Problem description
Reproduce exactly the lines from the top of the records below through the line holding "You are a computer-use agent. Viewport: 600px".
Given data START
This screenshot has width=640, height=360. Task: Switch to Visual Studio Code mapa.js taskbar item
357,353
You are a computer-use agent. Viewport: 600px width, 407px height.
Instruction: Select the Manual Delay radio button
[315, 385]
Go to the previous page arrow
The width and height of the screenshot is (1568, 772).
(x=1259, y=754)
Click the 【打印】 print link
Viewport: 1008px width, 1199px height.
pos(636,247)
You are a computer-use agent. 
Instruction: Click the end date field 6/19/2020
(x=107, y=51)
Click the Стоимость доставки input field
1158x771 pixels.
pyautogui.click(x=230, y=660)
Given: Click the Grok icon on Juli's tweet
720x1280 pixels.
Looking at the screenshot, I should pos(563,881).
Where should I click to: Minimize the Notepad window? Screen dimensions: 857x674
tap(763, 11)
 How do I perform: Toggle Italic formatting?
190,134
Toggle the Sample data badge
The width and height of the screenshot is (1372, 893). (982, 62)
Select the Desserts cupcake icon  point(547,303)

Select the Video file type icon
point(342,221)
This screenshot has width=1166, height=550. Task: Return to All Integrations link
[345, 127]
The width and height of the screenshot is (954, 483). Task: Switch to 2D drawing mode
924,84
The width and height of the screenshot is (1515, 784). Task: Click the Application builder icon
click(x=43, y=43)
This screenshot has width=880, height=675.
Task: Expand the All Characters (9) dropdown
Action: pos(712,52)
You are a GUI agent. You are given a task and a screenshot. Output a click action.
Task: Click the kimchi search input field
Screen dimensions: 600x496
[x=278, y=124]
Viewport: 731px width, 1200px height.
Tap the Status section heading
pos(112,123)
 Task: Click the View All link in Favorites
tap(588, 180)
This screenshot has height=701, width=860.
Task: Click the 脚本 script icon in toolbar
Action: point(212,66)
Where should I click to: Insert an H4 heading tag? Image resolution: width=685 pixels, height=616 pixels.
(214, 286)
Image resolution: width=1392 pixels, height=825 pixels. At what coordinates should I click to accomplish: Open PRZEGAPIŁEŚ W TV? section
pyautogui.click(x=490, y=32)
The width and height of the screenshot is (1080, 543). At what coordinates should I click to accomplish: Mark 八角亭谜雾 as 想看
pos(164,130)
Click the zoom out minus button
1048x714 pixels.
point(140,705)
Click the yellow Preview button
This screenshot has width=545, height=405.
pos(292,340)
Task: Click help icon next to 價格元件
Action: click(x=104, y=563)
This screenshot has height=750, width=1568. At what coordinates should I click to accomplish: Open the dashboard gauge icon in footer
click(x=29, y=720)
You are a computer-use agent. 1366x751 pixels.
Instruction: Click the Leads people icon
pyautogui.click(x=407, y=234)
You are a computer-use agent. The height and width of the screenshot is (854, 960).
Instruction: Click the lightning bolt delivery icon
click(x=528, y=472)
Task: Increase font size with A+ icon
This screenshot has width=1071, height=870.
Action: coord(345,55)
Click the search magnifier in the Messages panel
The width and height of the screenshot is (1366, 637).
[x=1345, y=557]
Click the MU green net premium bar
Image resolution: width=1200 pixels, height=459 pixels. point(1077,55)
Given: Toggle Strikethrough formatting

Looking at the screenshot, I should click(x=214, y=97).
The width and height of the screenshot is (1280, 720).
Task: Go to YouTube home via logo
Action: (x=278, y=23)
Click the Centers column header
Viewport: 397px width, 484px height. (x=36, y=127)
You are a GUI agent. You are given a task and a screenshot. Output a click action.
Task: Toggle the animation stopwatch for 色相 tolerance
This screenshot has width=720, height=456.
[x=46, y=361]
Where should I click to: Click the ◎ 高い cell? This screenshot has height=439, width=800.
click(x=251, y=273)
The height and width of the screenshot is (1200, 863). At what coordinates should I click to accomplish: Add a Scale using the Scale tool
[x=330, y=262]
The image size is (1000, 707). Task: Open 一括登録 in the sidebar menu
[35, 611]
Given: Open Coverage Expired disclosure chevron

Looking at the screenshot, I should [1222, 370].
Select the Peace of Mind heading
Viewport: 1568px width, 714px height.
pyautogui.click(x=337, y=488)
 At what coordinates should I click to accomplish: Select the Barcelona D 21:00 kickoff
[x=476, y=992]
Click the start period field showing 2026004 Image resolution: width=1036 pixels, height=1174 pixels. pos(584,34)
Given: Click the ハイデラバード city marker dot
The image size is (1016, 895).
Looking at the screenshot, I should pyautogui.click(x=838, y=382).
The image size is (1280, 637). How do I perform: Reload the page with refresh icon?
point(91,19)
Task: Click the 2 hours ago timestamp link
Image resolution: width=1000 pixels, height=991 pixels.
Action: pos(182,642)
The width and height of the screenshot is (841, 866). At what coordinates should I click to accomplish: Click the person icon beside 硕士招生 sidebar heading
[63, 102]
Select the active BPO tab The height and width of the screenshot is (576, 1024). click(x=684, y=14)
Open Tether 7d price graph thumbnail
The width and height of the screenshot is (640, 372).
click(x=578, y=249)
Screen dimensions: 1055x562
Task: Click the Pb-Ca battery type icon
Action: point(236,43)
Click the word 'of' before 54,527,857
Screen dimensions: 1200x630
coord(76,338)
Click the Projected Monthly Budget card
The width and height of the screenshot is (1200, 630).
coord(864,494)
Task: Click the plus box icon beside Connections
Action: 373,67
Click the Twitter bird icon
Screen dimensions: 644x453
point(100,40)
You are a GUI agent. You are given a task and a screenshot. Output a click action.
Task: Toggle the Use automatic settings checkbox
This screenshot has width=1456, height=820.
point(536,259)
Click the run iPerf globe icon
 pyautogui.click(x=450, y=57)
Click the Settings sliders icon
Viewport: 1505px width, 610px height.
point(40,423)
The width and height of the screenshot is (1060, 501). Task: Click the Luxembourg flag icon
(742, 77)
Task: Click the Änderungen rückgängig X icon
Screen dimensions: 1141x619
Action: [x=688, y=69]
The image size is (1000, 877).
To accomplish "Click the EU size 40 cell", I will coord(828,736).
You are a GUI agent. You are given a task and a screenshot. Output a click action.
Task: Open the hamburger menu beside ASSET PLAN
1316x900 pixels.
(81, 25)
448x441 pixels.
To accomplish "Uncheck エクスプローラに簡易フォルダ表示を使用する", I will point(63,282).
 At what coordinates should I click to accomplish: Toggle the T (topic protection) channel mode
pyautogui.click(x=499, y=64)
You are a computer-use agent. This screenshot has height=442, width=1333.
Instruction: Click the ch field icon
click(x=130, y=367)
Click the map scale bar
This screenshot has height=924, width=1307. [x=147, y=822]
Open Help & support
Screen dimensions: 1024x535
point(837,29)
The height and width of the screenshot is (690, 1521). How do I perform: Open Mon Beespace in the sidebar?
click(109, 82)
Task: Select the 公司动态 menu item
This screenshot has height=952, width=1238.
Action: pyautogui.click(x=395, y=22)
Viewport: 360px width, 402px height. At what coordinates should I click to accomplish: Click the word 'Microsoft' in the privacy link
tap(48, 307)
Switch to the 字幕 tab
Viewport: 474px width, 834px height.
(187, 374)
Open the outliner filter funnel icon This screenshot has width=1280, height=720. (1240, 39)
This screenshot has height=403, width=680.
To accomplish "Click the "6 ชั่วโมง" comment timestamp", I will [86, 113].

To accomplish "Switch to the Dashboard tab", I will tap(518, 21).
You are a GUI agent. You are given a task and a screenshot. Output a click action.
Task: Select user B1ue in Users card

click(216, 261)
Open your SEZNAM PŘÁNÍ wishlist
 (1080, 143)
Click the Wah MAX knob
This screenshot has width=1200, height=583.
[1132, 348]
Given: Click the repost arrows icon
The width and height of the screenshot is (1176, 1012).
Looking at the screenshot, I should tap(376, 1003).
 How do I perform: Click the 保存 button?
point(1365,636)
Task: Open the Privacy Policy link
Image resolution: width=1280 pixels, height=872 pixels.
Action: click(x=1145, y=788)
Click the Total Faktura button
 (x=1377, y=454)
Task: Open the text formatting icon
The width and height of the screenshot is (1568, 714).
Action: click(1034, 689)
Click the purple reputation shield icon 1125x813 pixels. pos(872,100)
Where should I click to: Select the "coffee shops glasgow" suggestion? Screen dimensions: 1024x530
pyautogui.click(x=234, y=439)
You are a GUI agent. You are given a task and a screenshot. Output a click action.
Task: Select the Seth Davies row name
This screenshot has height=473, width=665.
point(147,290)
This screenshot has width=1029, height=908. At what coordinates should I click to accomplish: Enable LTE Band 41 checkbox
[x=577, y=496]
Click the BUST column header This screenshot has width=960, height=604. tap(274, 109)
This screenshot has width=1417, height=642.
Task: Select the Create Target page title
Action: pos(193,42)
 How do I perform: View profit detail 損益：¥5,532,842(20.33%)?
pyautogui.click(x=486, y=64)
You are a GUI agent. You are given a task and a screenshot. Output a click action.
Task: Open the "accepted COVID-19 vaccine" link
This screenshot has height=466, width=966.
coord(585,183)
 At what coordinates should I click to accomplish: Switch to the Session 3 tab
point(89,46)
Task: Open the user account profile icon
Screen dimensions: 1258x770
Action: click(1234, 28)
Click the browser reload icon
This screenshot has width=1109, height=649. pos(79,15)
Given data END
Output for this task
This screenshot has width=640, height=360. Task: Switch to Visual Studio Code mapa.js taskbar item
357,353
You are a computer-use agent. Viewport: 600px width, 407px height.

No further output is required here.